Wheat field in Tunisia. Wheat grows well in some North African countries but conditions south of the Sahara often limit yields severely.
Wheat consumption in Africa is growing fast. So are wheat imports. Should Africa, therefore, grow more wheat in the future? And, if so, what ecological and economic results would this produce?
These questions have been studied using the AEZ methodology. Calculations were made for three different assumptions:
1 wheat is grown only where it maximizes calorie production;
2 wheat is grown only where it maximizes agricultural revenue and
3 wheat is grown wherever conditions permit.

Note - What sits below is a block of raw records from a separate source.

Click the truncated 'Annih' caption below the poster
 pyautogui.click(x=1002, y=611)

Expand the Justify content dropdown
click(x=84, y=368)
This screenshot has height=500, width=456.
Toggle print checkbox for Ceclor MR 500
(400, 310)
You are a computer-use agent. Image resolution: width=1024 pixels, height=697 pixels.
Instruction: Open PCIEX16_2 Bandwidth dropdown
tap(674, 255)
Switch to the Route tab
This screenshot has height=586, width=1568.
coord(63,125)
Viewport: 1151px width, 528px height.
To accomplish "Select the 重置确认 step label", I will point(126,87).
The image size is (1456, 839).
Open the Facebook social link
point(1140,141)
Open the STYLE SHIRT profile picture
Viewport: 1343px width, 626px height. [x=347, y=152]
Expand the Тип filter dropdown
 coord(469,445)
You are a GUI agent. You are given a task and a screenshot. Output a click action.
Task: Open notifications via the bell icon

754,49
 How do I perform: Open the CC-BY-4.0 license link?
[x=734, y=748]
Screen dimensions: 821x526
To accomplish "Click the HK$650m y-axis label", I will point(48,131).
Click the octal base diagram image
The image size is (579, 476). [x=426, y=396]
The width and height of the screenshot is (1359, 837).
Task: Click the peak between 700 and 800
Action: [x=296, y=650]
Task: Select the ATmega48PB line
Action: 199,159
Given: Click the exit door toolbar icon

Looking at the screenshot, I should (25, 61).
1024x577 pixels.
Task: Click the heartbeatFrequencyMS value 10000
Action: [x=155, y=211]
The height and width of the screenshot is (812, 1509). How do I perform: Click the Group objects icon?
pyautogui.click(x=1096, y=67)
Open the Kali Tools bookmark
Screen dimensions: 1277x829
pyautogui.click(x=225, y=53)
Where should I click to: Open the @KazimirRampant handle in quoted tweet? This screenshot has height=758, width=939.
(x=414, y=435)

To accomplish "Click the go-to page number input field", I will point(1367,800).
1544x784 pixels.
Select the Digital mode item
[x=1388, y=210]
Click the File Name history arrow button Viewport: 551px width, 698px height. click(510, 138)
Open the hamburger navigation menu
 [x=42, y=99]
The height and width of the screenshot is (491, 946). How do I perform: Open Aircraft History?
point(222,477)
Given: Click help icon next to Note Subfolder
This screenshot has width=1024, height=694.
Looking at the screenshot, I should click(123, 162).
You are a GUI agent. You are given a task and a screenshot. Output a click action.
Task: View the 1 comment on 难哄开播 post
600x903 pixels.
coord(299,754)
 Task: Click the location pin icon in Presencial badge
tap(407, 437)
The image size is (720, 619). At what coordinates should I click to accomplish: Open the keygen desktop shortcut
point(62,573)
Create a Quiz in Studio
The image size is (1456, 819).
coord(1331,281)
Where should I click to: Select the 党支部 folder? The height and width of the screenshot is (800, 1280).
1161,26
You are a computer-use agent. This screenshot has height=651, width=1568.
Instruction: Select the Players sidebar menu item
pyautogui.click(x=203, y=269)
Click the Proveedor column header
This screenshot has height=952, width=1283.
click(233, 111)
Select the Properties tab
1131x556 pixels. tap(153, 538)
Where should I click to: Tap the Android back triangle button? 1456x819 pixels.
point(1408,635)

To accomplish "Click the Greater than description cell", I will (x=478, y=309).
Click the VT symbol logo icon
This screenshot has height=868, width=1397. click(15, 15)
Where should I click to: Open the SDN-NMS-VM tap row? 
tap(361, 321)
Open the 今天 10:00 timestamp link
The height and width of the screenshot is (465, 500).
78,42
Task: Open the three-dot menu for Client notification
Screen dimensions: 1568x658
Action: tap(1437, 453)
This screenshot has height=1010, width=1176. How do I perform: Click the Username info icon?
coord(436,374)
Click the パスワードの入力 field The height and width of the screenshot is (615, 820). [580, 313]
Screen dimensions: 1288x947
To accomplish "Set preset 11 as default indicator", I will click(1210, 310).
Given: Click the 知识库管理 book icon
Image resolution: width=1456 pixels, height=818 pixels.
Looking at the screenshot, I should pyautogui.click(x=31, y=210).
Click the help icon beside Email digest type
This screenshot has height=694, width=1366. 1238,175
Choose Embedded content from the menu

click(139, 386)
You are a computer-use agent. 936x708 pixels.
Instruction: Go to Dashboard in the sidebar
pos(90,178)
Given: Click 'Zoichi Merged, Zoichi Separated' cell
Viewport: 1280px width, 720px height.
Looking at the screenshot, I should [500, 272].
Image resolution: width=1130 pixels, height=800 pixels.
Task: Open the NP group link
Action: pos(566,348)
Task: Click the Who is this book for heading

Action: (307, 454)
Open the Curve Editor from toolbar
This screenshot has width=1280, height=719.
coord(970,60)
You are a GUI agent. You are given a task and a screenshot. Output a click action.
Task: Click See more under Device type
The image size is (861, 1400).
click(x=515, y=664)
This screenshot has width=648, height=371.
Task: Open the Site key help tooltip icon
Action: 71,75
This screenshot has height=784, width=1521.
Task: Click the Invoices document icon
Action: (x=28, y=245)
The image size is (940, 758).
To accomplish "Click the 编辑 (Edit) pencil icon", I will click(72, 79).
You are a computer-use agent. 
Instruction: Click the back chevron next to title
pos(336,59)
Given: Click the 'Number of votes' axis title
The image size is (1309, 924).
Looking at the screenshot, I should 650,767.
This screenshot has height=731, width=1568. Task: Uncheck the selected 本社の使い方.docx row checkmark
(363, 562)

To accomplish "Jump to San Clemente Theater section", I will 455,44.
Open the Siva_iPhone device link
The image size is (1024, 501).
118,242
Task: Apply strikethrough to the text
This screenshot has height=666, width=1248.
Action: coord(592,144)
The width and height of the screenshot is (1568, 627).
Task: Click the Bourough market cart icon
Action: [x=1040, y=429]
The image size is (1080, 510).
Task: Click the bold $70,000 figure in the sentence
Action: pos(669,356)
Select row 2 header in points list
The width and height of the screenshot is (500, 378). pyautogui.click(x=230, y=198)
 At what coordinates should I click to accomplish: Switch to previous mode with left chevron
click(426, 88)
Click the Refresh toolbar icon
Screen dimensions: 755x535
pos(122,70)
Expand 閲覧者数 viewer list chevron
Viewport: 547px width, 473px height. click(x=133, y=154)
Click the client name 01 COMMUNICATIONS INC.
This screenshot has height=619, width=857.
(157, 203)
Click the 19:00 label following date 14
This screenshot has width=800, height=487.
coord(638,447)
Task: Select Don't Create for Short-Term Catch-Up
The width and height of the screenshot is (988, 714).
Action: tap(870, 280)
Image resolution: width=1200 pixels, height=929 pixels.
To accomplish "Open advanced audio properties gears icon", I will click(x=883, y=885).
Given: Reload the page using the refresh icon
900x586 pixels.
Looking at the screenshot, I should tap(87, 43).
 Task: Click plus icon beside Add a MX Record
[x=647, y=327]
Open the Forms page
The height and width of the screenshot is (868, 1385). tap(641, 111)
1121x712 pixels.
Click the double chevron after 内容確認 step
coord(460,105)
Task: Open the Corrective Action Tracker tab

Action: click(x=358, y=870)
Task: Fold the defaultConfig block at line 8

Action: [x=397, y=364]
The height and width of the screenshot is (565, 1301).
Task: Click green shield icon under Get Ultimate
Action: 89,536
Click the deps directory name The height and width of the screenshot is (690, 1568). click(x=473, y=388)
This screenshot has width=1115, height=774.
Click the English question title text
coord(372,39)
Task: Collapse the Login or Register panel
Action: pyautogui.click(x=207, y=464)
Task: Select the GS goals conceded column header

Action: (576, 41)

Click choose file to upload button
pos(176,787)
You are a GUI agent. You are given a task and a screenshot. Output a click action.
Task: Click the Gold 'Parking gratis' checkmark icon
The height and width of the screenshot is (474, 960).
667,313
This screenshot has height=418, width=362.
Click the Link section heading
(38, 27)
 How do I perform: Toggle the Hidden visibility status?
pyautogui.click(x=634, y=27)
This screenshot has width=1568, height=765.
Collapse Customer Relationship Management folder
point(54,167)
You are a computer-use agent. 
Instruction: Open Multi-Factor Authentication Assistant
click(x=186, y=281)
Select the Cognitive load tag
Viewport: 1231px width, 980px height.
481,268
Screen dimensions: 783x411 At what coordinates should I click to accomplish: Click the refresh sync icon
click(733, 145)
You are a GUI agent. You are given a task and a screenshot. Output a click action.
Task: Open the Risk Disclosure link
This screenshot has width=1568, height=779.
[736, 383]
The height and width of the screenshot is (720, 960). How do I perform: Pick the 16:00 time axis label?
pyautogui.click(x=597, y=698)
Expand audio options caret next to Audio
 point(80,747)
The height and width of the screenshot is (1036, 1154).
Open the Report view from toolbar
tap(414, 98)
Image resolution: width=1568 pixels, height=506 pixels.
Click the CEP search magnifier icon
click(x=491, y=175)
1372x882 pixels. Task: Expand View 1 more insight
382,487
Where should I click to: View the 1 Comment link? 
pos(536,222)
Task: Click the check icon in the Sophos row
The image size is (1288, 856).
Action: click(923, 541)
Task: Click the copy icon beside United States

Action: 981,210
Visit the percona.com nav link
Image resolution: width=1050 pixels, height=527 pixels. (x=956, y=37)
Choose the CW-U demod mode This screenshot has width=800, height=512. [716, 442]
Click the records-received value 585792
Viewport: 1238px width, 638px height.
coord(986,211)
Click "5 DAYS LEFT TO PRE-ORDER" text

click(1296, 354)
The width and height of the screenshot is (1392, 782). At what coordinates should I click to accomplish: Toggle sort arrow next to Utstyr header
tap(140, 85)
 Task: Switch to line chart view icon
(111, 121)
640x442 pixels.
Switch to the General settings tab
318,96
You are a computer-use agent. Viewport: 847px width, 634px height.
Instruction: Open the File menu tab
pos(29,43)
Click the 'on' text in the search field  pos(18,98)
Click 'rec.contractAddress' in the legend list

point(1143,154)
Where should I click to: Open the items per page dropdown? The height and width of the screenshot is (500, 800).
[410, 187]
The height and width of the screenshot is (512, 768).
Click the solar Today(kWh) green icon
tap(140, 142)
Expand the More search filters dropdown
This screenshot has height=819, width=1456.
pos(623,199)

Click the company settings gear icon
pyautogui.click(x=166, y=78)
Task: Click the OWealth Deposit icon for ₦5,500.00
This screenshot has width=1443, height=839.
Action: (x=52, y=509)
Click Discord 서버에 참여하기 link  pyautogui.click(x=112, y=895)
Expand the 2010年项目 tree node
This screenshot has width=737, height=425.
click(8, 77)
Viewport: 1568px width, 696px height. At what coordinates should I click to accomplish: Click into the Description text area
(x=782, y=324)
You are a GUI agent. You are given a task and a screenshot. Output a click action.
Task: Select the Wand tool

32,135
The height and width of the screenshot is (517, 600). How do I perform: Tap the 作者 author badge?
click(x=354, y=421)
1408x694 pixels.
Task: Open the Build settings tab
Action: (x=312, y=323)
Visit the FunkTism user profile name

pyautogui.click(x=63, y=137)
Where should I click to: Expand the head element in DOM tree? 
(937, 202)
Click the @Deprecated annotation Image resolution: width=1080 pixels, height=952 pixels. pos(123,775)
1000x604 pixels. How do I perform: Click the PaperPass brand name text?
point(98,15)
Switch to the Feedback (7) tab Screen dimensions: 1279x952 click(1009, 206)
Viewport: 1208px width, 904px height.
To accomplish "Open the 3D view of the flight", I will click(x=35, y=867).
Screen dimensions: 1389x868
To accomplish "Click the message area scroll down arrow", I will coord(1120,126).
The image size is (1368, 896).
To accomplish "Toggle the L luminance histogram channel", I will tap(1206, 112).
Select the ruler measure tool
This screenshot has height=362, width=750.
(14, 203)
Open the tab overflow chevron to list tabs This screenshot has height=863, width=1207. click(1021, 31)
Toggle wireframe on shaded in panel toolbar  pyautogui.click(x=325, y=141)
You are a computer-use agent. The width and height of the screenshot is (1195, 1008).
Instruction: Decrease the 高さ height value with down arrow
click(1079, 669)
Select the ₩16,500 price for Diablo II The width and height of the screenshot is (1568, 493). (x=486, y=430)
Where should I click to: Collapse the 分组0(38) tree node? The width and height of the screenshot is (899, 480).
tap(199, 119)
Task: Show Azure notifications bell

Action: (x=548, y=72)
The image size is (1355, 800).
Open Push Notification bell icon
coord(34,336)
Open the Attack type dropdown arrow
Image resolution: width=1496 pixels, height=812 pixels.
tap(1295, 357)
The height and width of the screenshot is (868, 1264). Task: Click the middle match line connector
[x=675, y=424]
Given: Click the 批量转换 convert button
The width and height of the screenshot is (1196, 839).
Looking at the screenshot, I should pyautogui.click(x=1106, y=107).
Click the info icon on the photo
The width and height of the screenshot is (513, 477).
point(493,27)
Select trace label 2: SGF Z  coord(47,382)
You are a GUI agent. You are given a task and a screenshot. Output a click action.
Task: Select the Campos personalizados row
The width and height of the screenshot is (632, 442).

Using low inputs, rainfed wheat can be grown on only 37.7 million ha in Africa, out of a total land area of 3033 million ha. In North Africa who'. growing conditions for wheat are best, 13.6 million ha (2.4 percent) out of a total of 574 million ha are suitable for rainfed wheat. In the rest of Africa, an area of about 2460 million ha, only about 24 million ha (1.0 percent) are suitable for the crop nearly 17 million ha in the tropical highlands of countries such as Ethiopia, Kenya and Tanzania, and some seven million ha in southern Africa.
In North Africa, it would pay to plant wheat in preference to other crops on nearly two-thirds of all the land suitable for wheat. This would provide about 80 percent of the maximum possible wheat production. South of the Sahara, where land is less; suitable for wheat, a plan to maximize revenue would include only enough wheat to grow 11 percent of the maximum possible production.
The study shows that, considering the whole of Africa, it would be economically viable to grow only 17.6 million tonnes of wheat in Africa - against an estimated need for wheat of 29 million tonnes in the year 2000. However, only nine million tonnes per year were produced during 1979-81, and 13.6 million tonnes in 1988.
If the aim were to maximize calorie production, only 16.3 million tonnes of wheat would be grown in Africa. However, some 70 percent more wheat would be grown in sub-Saharan Africa than if maximum revenue were the aim, a figure nearly five times higher than production in 1978-80.
The main conclusions of the study are that wheat self-sufficiency is economically viable for very few countries in Africa. In most other countries of the region, calorie production and agricultural revenue can be increased more efficiently by growing other crops.